Personalized text-to-image diffusion models (e.g., DreamBooth, LoRA) enable users to synthesize high-fidelity avatars from a few reference photos for social expression. However, once these generations are shared on social media platforms (e.g., Instagram, Facebook), they can be linked to the real user via face recognition systems, enabling identity tracking and profiling. Existing defenses mainly follow an anti-personalization strategy that protects publicly released reference photos by disrupting model fine-tuning. While effective against unauthorized personalization, they do not address another practical setting in which personalization is authorized, but the resulting public outputs still leak identity information.
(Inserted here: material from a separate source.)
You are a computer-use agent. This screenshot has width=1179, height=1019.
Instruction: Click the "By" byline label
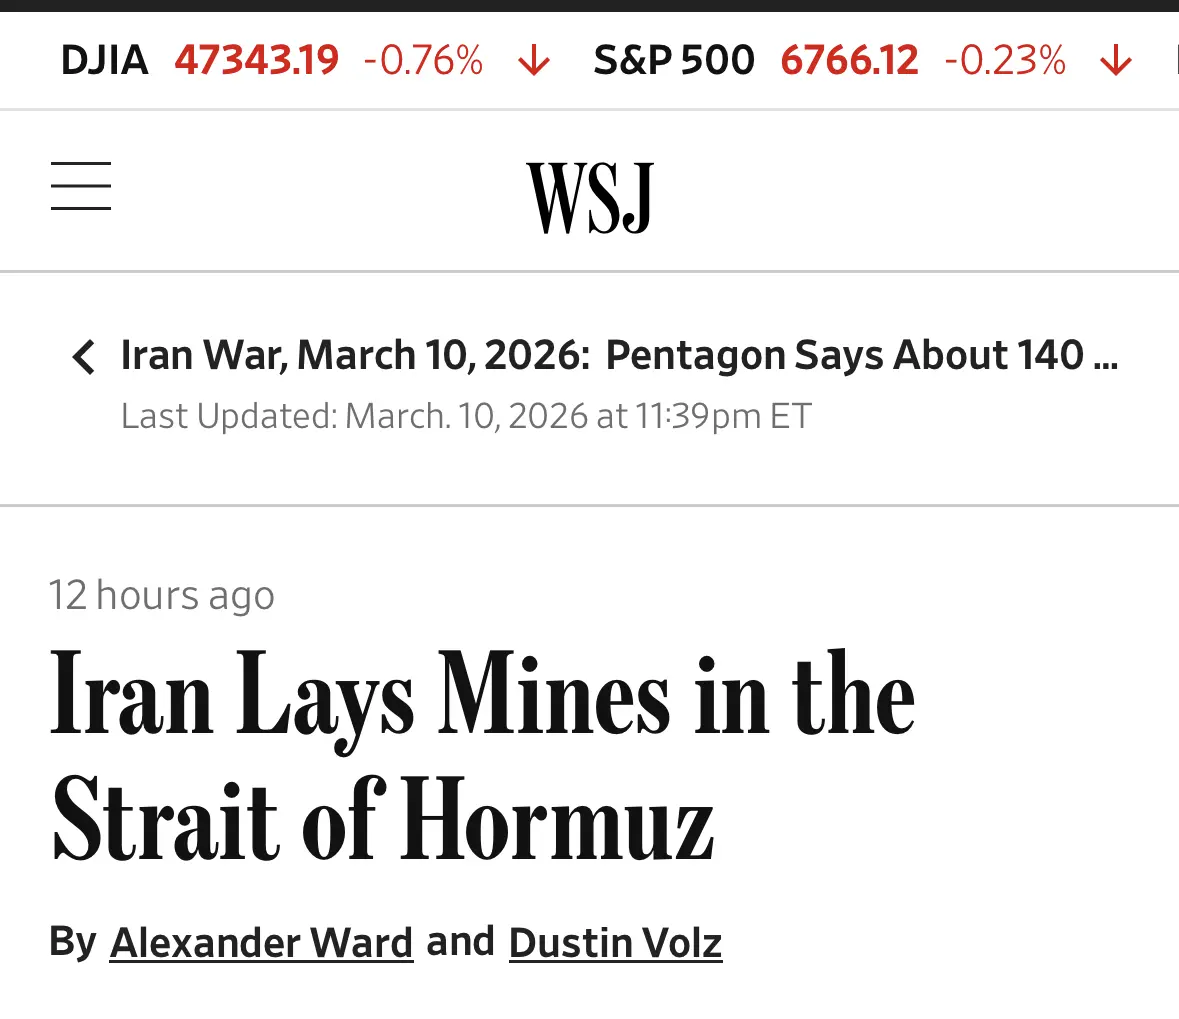click(73, 942)
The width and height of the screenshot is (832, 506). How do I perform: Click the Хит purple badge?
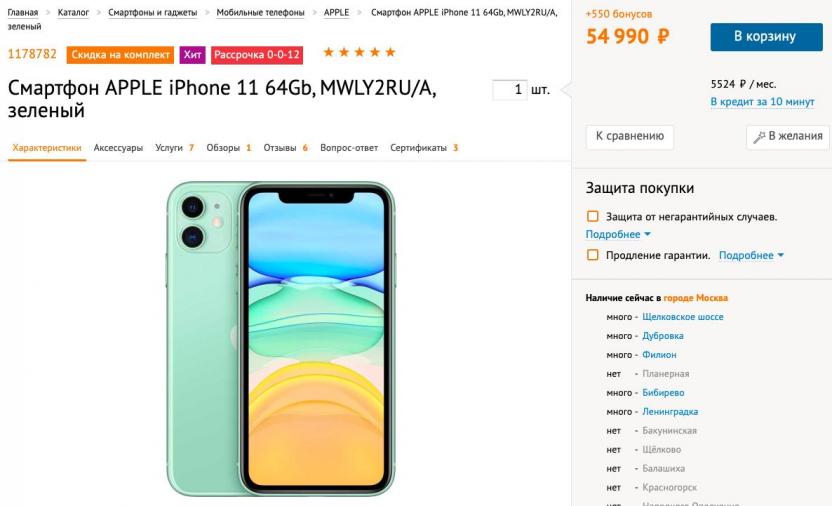[192, 55]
To address this problem, we introduce a new defense setting, termed model-side output immunization, whose goal is to produce a personalized model that supports authorized personalization while reducing the identity linkability of public generations, with tunable control over the privacy-utility trade-off to accommodate diverse privacy needs. To this end, we propose Identity-Decoupled personalized Diffusion Models (IDDM), a model-side defense that integrates identity decoupling into the personalization pipeline. Concretely, IDDM follows an alternating procedure that interleaves short personalization updates with identity-decoupled data optimization, using a two-stage schedule to balance identity linkability suppression and generation utility. Extensive experiments across multiple datasets, diverse prompts, and state-of-the-art face recognition systems show that IDDM consistently reduces identity linkability while preserving high-quality personalized generation.